*YOUR INSTRUCTIONS*: Tally the lines in the data below that contain the word "menu" and give only the resulting number.

........

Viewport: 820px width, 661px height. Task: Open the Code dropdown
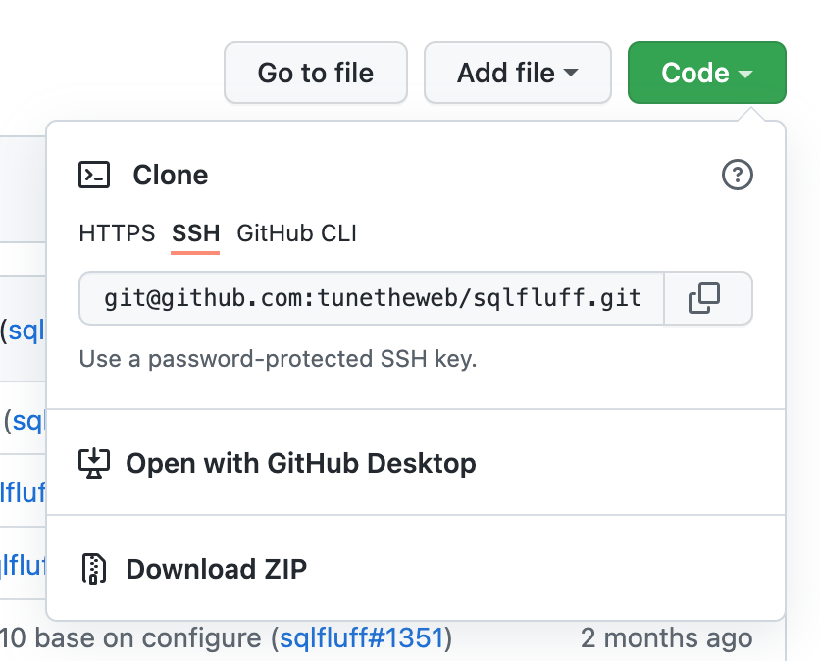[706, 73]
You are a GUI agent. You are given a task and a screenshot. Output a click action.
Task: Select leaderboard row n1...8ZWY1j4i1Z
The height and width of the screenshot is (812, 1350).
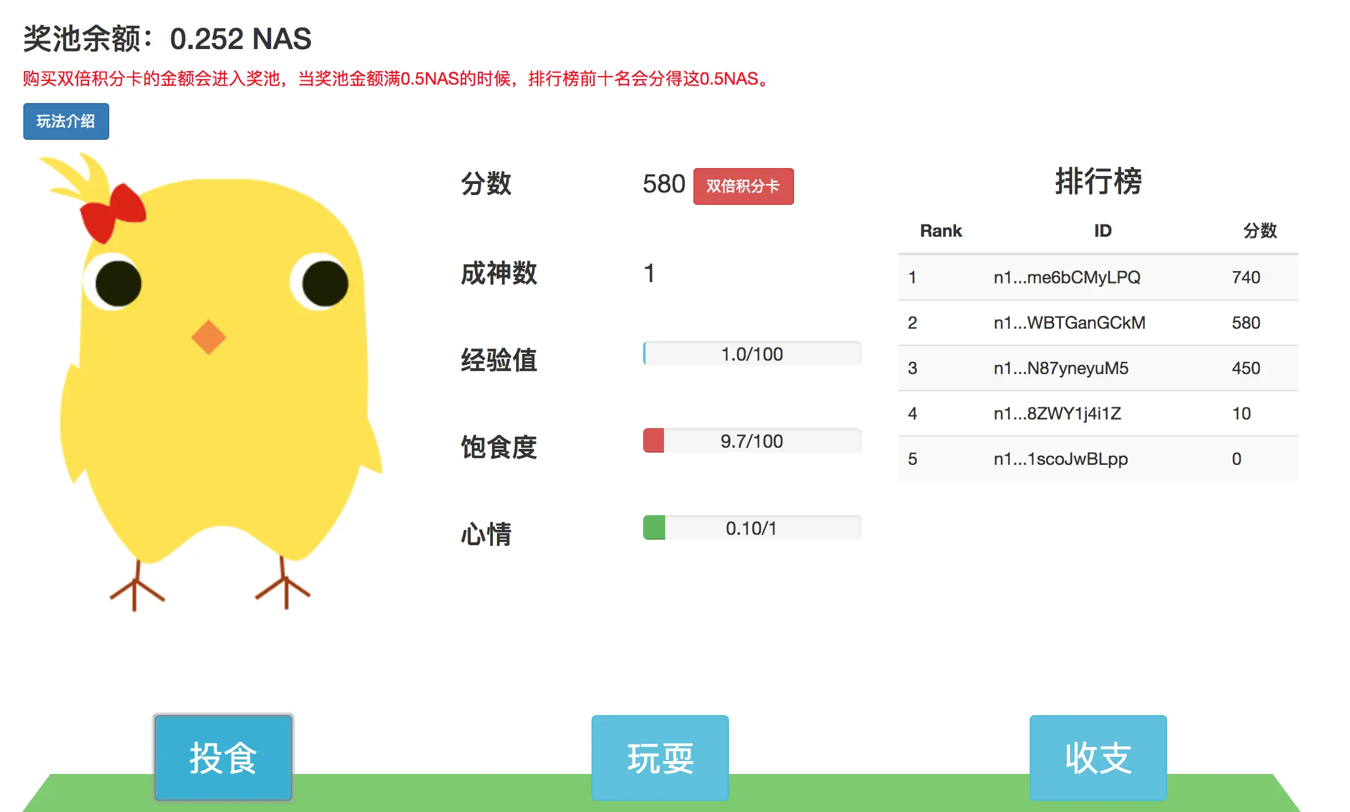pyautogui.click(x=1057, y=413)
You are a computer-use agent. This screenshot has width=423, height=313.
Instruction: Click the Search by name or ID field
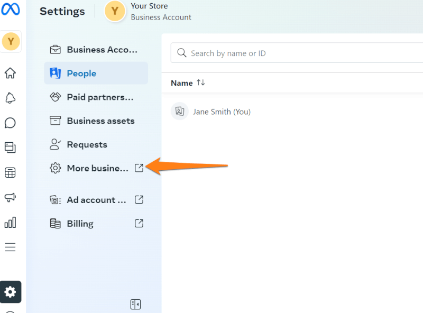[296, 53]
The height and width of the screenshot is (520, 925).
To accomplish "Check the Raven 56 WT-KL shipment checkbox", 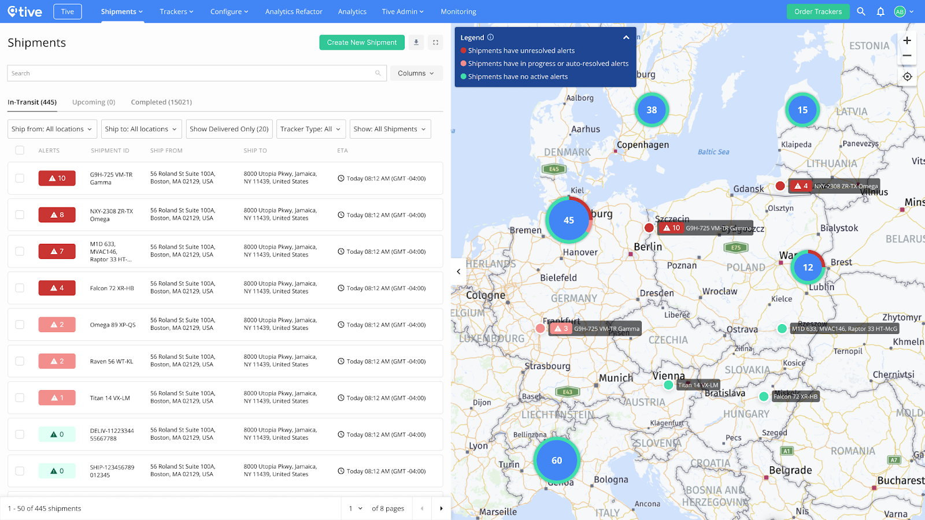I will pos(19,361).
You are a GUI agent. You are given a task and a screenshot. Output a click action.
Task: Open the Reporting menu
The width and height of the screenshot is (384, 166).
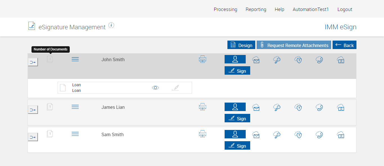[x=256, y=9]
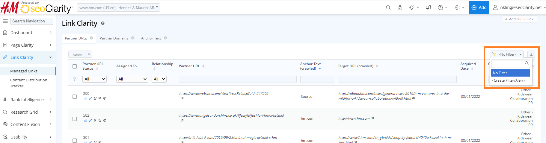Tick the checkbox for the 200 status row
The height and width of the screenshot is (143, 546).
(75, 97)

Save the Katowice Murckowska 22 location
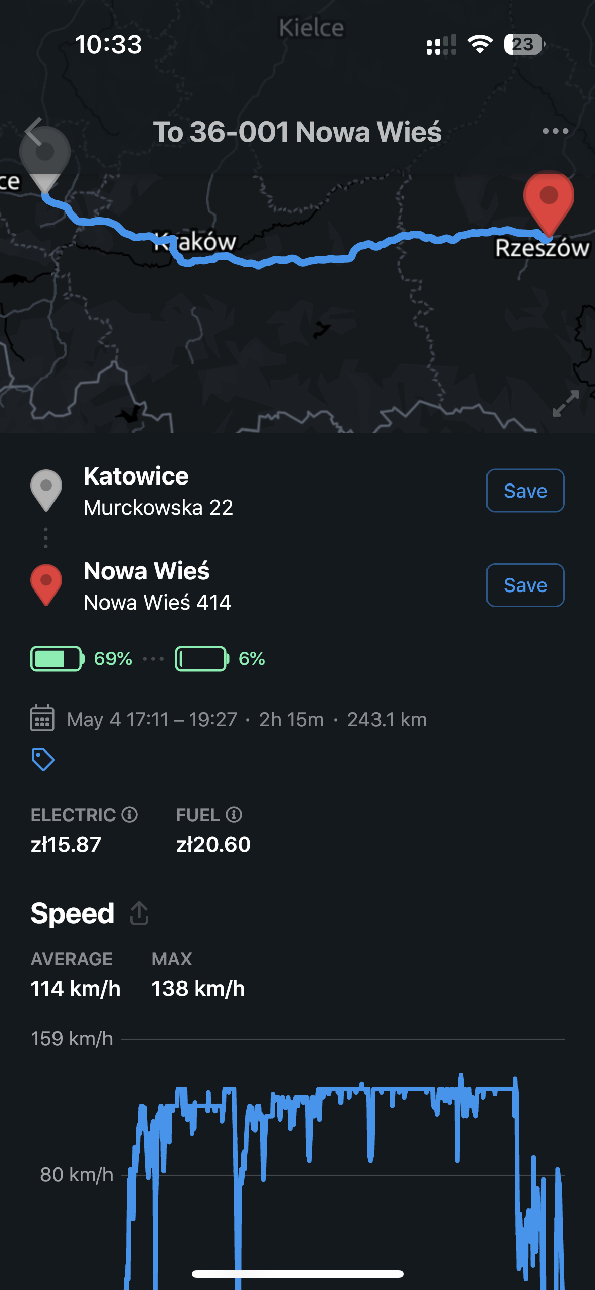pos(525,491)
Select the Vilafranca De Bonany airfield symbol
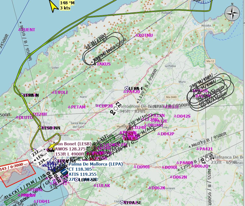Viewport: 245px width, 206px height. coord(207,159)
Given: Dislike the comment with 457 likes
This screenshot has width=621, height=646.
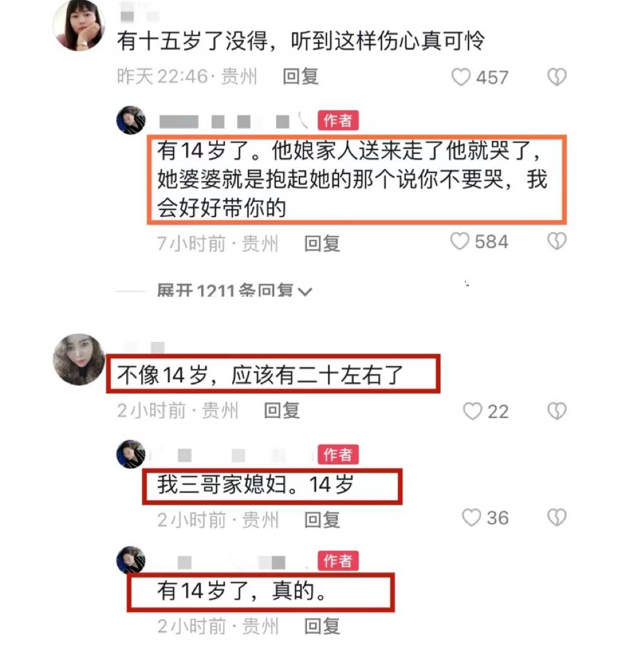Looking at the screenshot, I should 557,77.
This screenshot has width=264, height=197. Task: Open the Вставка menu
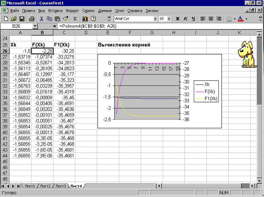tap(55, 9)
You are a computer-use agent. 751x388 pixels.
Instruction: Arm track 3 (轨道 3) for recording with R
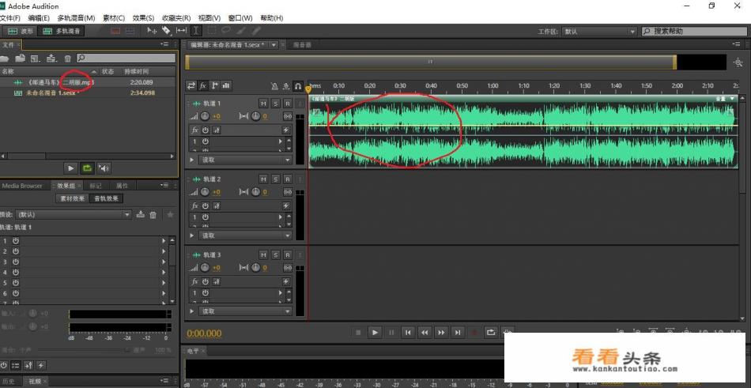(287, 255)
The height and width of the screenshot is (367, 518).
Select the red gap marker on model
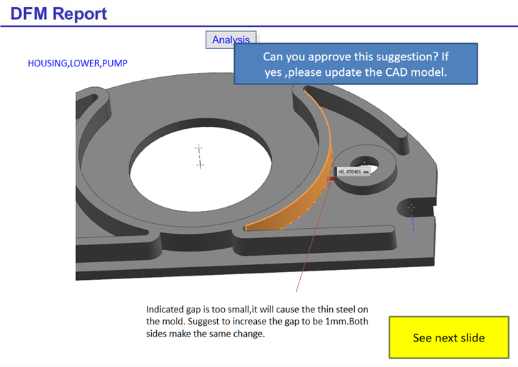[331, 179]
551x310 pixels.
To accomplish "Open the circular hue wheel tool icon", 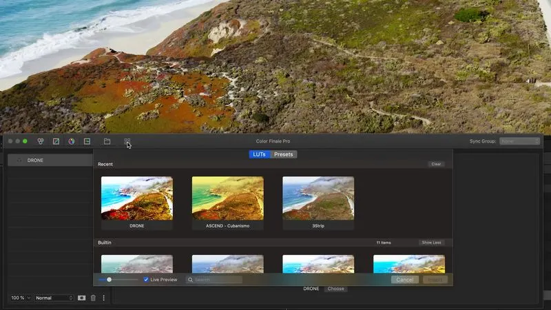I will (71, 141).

........

*COMPLETE RESPONSE*: 2